## Source passage
┄┄┄┄┄┄┄┄┄┄┄┄┄┄┄┄┄┄┄┄

The emphasis here is on user engagement with the exploration of any possible musical adaptation. For a start it needs to benefit from the kind of creative energy brought by disciplined open source communities to the development of Linux or Wikipedia. But the objective is the development of applications that can take any text and convert it into a musical form which the listener finds meaningful.
The prime criteria is whether the user can by this means increase skills in pattern recognition, whether for learning or to sustain the development and implementation of any initiative. Any compression capacity to enable larger amounts of information to be scanned and rendered memorable is to be appreciated -- a shift from the challenges of "speed reading" to those of "speed listening". This was recognized as an early advantage of sonification in detecting patterns of significance in very larger quantities of scientific data..
Potentially even more interesting is to use such a facility to configure musically a large array of knowledge in the light of the insights of "composition" and "orchestration". Might a blogger be able to configure years of web activity in this way?
A range of specific possibilities may be usefully considered:
Conference communiques and declarations (as indicated above): This points to the possibility that, in an increasingly musically-oriented (if not musically dependent) culture, successful communication of conference declarations, resolutions, and action plans should be expressed in musical form. As an acid test, if a degree of rhyme cannot be introduced there is a high probability that the outcome is substantively incoherent to some extent. As further argued, if the outcome is not "singable" it is essentially not memorable and will not be internalized into collective learning processes (A Singable Earth Charter, EU Constitution or Global Ethic? 2006).
Efforts have been made to develop a "climate change song" expressing popular demand to the delegates to the Copenhagen event (Musicians and Celebrities collaborate on Climate Change Song - Launched by Kofi Annan. Apparently this had been a final project of Michael Jackson (Matthew Moore, Michael Jackson 'working on new climate change song before death' The Telegraph, 27 June 2009).
How might this contrast, expressed in musical; form, with the pattern of provisions embodied in the draft text under discussion? But, of far greater relevance, will it be possible to express the outcome articulated by the delegates at the Copenhagen event in meaningful musical form? Will there be a "climate change declaration song", given the earlier courageous effort in articulating the complex challenge of sustainable development through song by Franz Josef Radermacher, director of FAW, the German Institute for Applied Knowledge Processing (The Globalization Saga: balance or destruction, 2004)? Would an outcome song have wider significance than those forms currently envisaged? Radermacher's own subsequent involvement with the Global Contract Foundation suggests that its initial Global Contract Report (2005) might be fruitfully rendered into musical form. It raises the question of how any "global contract" might best be constructed musically -- given the rich understandings of harmony -- in order to interrelate all the "voices" appropriately.
A musical form also offers the possibility of traversing cultural and linguistic barriers more coherently than do text messages. The essential concern, meriting extensive investigation, is the nature of the pattern that it is considered vital to communicate to instigate and sustain any proposed collective initiative. Such investigation should benefit significantly from the insights from knowledge cybernetics articulated by Maurice Yolles (Knowledge Cybernetics: a new metaphor for social collectives, Organisational Transformation and Social Change, 2006; Exploring Cultures Through Knowledge Cybernetics, Journal of Cross-Cultural Competence and Management, 2007).

┄┄┄┄┄┄┄┄┄┄┄┄┄┄┄┄┄┄┄┄

## Data
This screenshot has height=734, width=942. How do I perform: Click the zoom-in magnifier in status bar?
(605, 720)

┄┄┄┄┄┄┄┄┄┄┄┄┄┄┄┄┄┄┄┄

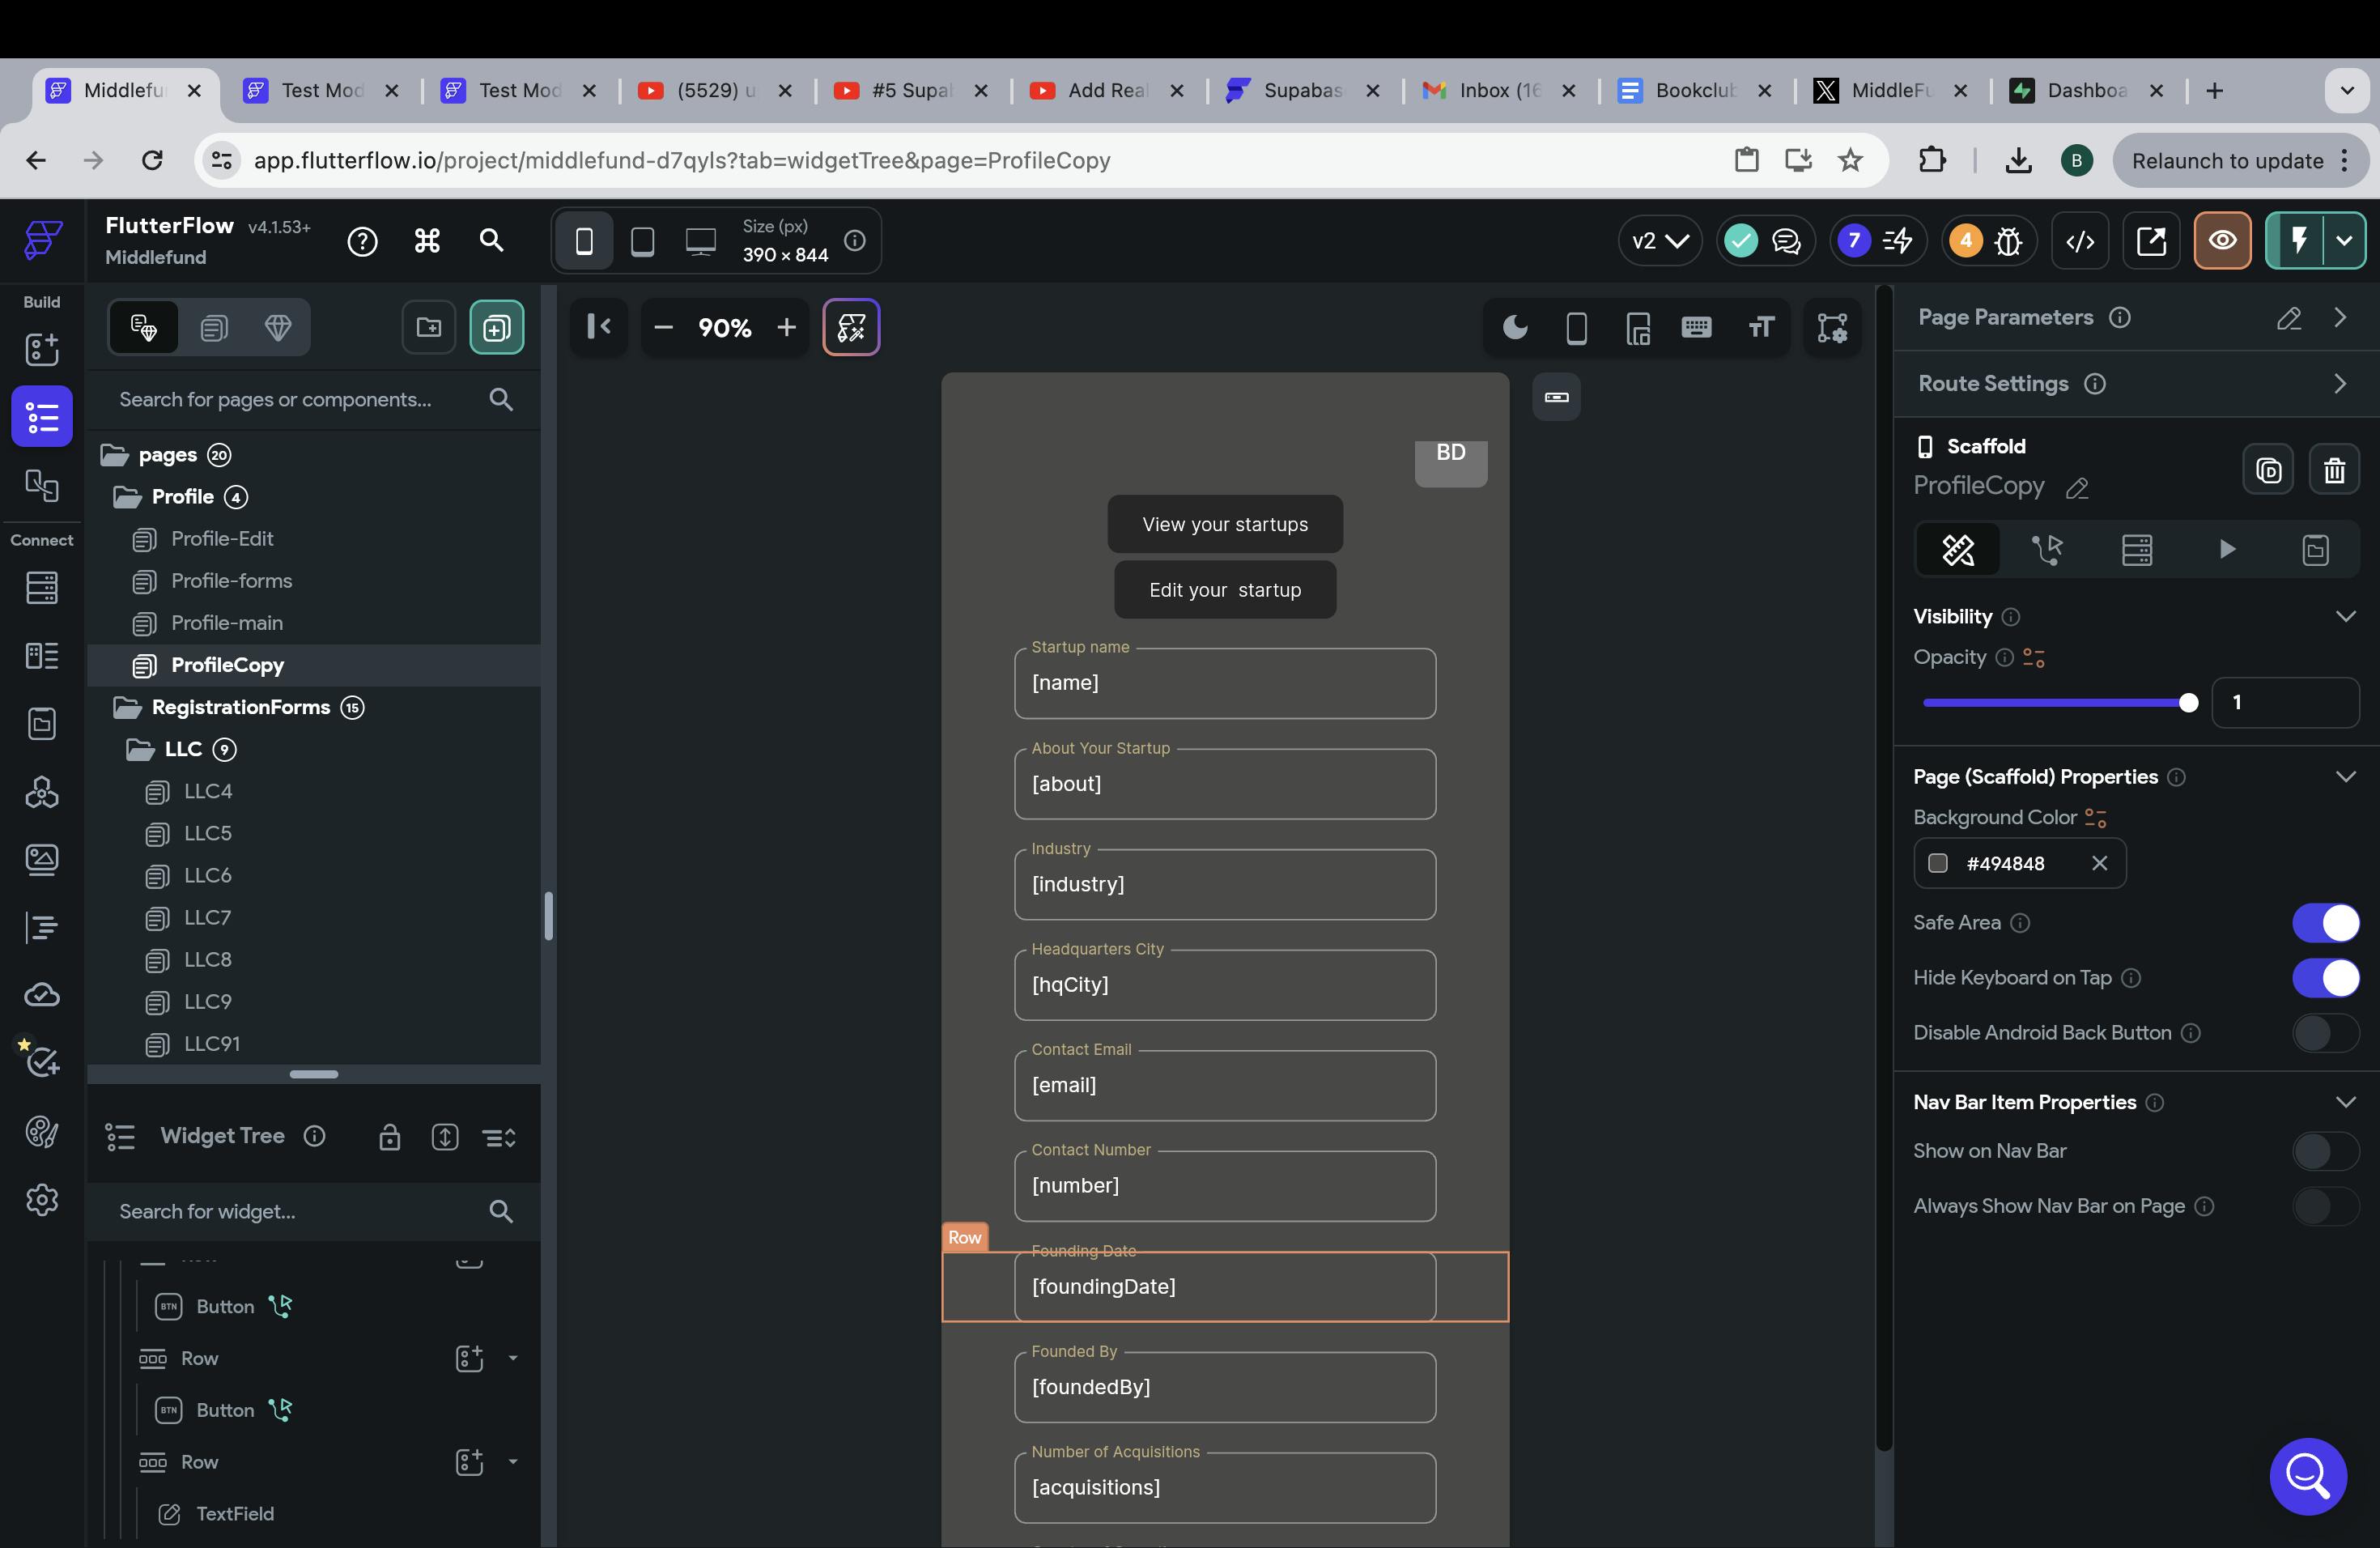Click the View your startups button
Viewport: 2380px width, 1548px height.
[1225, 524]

┄┄┄┄┄┄┄┄┄┄┄┄┄┄┄┄┄┄┄┄

## Written instruction A
In the passage on musical forms of text, why does it matter whether a conference outcome is "singable"? Answer in one to three sentences.
## Written instruction B
Please list every person named in the passage on musical forms of text.
The entries are separate material with no connection to the passage on musical forms of text.

## Final answer A
An outcome that is not singable is essentially not memorable. It will therefore not be internalized into collective learning processes.

## Final answer B
Kofi Annan, Michael Jackson, Matthew Moore, Franz Josef Radermacher, Maurice Yolles